Most physicists think it’s more likely that the LHC will find evidence for supersymmetric partners of the particles in the Standard Model. Which partners appear, and their properties, would put some helpful constraints on how the universe compactifies the 11 dimensions predicted by string theory.
For example, if the lightest superparticle turned out to be the wino, the superpartner of the weak force–carrying W boson, that would be consistent with a version of string theory known by the pithy moniker “M-theory compactified on 7-D manifold of G2 holonomy.”
Such supersymmetric particles may already have been observed, in fact — not on Earth, but in space.
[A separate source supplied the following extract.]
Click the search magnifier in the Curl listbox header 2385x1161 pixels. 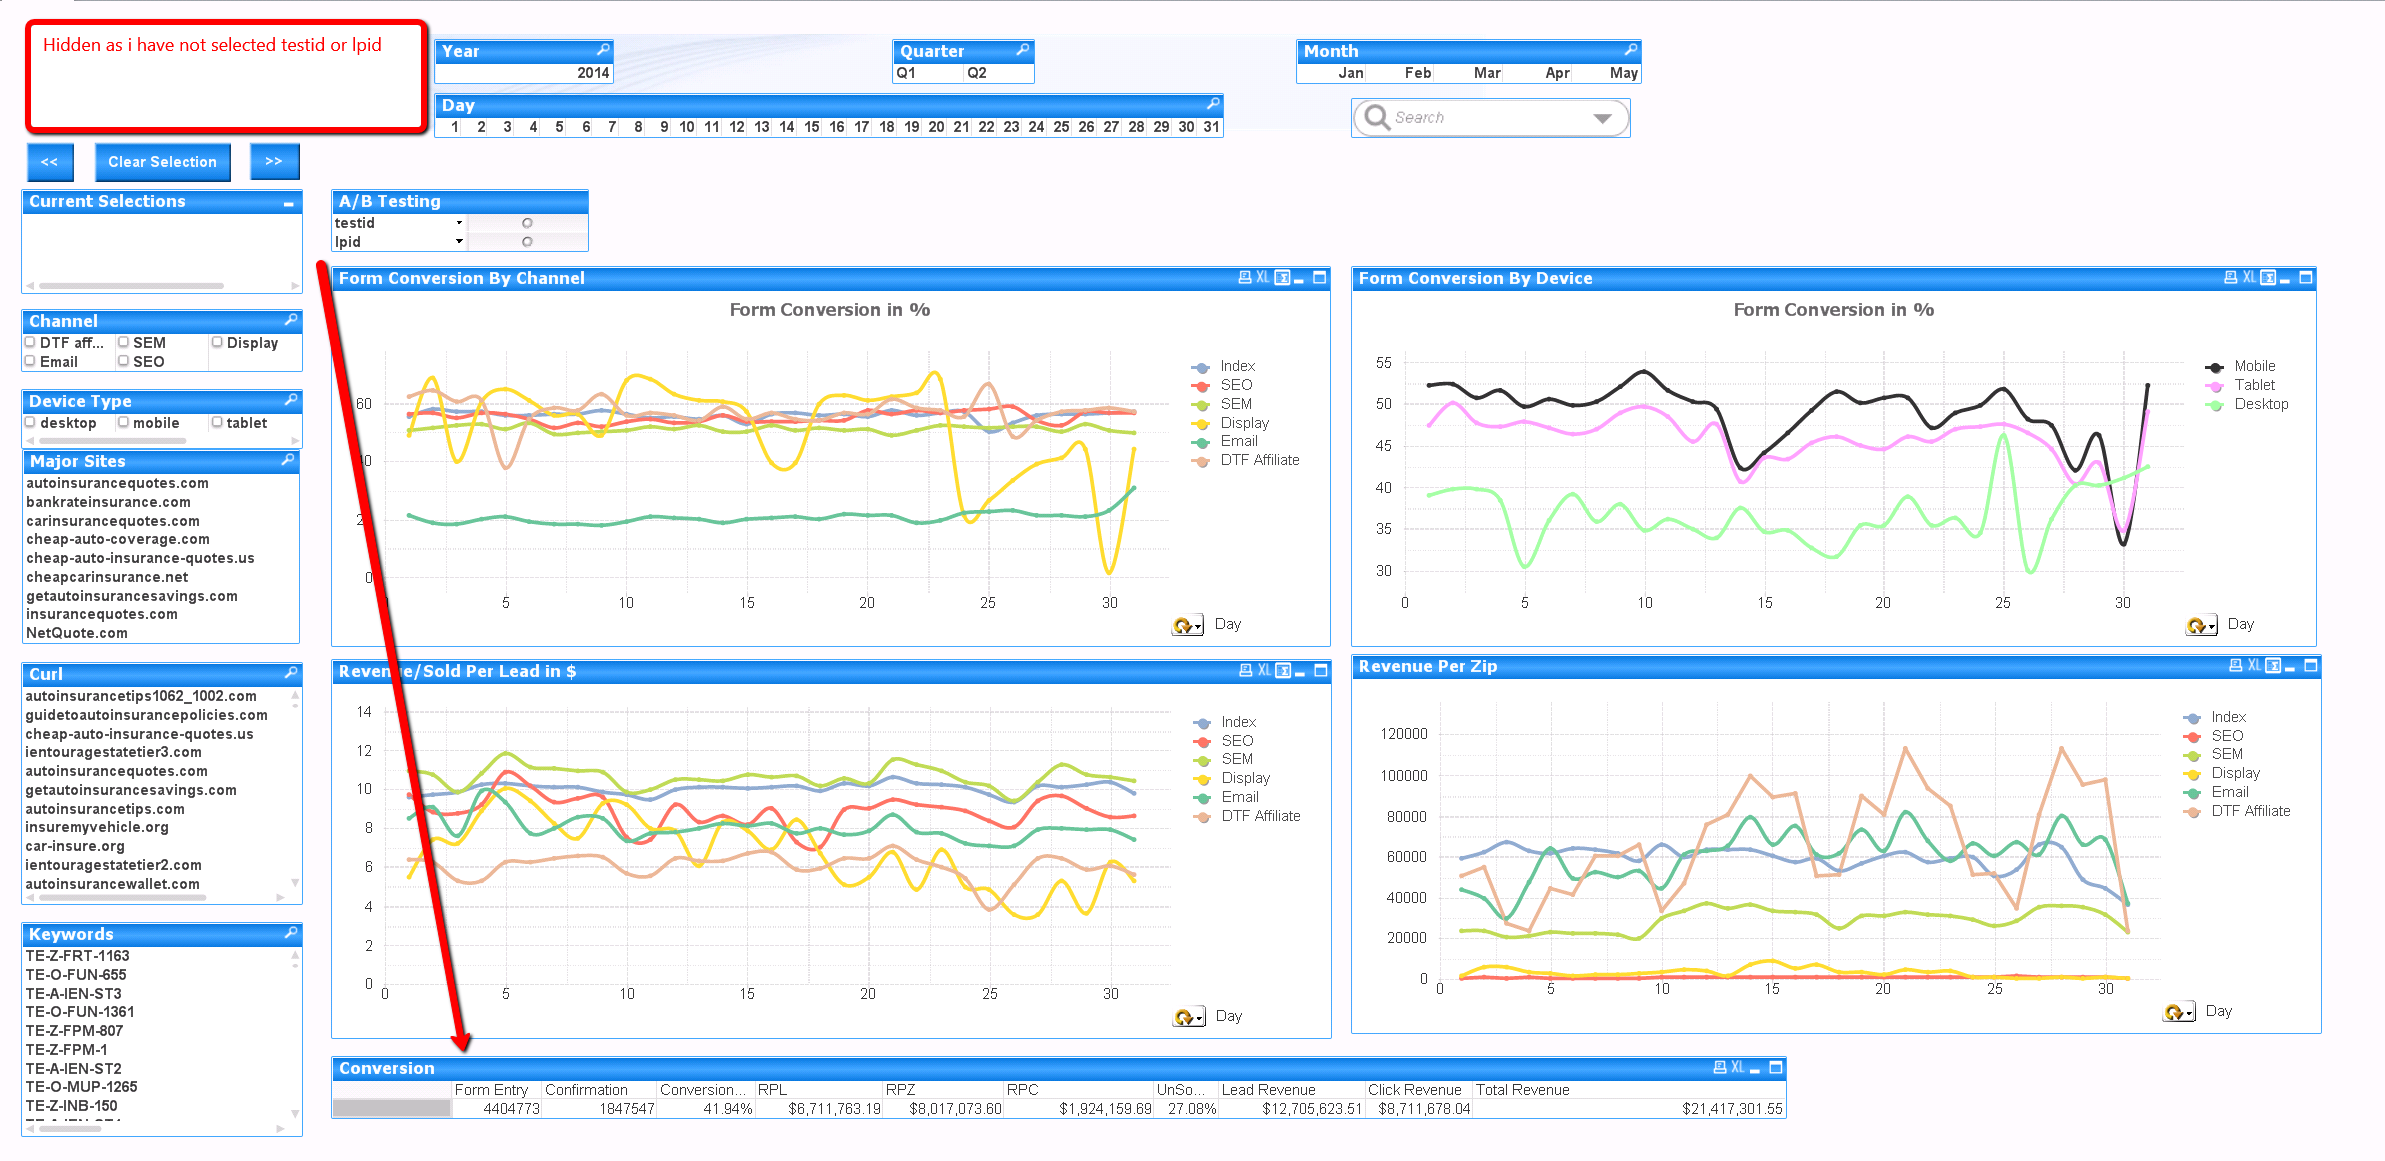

Some of the dark matter that is thought to make up more than 80 percent of the matter in the universe could be composed of supersymmetric particles left over from the universe’s earliest moments. In the last few years two space-based instruments, the Fermi Gamma-ray Telescope and the Italian-led PAMELA mission, have seen evidence of dark matter in the Milky Way in the form of gamma rays and antimatter that could have been produced by supersymmetric particles colliding.
Because the LHC and any future colliders can carry physicists only so far back toward the moment just after the Big Bang, science’s understanding of a unified theory is ultimately going to have to come from exploring the vastness of the universe. Some physicists wonder if such a strategy, which relies on finding and interpreting clues left behind by nature, can produce results comparable to the high-precision experimental data that led to the Standard Model during the 20th century.But string theory is not 20th century science — in fact, string theorist Edward Witten has described it as “21st century physics that fell accidentally into the 20th century.” Now that the 21st century has arrived, it’s string theory’s time to be put to the test.